◆ DIRECTIONS FOR THIS TASK ◆
Below is a listing. Set down exactly the lines from the one containing "Viewport: 1080px width, 682px height." through the one containing "The image size is (700, 482).", both ends included, and leave out the rest.

◆ DATASET ENTRIES ◆
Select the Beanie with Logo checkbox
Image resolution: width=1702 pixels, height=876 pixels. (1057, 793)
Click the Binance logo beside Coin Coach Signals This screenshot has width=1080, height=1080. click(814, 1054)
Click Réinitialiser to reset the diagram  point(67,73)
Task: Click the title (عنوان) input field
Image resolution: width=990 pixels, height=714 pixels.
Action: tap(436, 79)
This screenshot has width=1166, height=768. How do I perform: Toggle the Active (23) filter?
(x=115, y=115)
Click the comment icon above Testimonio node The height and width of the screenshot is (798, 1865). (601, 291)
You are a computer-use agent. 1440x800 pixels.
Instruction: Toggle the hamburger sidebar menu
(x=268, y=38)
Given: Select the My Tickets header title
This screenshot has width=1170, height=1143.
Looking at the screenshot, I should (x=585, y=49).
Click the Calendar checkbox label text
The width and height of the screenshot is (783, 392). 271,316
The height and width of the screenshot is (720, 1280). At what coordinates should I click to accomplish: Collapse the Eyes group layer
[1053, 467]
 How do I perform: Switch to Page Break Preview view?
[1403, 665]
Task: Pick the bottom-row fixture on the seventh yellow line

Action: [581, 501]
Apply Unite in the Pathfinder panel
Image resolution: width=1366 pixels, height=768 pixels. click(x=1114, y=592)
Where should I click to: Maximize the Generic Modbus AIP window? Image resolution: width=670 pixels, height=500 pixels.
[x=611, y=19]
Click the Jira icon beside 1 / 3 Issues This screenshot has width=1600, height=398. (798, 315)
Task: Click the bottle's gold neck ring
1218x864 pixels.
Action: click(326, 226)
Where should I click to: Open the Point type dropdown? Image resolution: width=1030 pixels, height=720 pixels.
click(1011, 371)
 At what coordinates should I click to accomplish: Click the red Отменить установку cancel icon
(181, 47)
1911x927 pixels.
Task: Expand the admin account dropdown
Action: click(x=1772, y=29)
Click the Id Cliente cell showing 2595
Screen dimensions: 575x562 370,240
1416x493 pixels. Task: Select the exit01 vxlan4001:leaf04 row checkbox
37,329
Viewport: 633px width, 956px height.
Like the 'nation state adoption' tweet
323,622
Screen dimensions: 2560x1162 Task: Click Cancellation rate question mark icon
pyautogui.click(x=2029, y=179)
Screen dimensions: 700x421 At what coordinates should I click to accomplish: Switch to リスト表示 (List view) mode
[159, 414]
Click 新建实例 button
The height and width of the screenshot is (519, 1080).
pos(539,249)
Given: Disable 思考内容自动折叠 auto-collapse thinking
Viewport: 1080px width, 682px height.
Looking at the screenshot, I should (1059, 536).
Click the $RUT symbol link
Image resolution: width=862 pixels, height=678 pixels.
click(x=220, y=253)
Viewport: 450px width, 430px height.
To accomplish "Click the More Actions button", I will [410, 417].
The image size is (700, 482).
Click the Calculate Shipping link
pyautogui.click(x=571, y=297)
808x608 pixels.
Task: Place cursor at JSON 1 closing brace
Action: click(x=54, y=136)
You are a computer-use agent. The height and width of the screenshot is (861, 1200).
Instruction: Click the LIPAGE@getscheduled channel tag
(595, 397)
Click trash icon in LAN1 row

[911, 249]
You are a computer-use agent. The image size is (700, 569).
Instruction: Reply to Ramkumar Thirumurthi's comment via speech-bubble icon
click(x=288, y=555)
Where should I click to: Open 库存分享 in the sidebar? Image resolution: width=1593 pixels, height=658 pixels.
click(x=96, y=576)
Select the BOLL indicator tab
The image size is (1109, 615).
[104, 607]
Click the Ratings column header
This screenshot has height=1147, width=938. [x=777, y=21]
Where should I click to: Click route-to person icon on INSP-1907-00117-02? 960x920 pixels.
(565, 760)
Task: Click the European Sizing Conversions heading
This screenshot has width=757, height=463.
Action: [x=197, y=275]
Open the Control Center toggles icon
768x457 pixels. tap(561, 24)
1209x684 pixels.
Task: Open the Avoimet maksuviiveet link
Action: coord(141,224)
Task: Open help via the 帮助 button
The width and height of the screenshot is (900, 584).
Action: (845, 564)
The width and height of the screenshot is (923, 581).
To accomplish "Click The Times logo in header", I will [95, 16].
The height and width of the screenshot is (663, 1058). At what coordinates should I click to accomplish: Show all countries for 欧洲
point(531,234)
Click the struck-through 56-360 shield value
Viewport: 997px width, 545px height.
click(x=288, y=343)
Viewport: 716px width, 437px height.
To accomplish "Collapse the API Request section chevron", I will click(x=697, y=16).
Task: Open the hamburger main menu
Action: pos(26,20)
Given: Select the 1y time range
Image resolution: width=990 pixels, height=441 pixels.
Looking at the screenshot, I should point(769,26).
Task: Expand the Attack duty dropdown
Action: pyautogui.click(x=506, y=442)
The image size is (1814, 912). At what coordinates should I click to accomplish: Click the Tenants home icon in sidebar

◆ TASK RESULT ◆
Viewport: 1080px width, 682px height.
Looking at the screenshot, I should (1059, 536).
Click the $RUT symbol link
Image resolution: width=862 pixels, height=678 pixels.
click(x=220, y=253)
Viewport: 450px width, 430px height.
To accomplish "Click the More Actions button", I will [410, 417].
The image size is (700, 482).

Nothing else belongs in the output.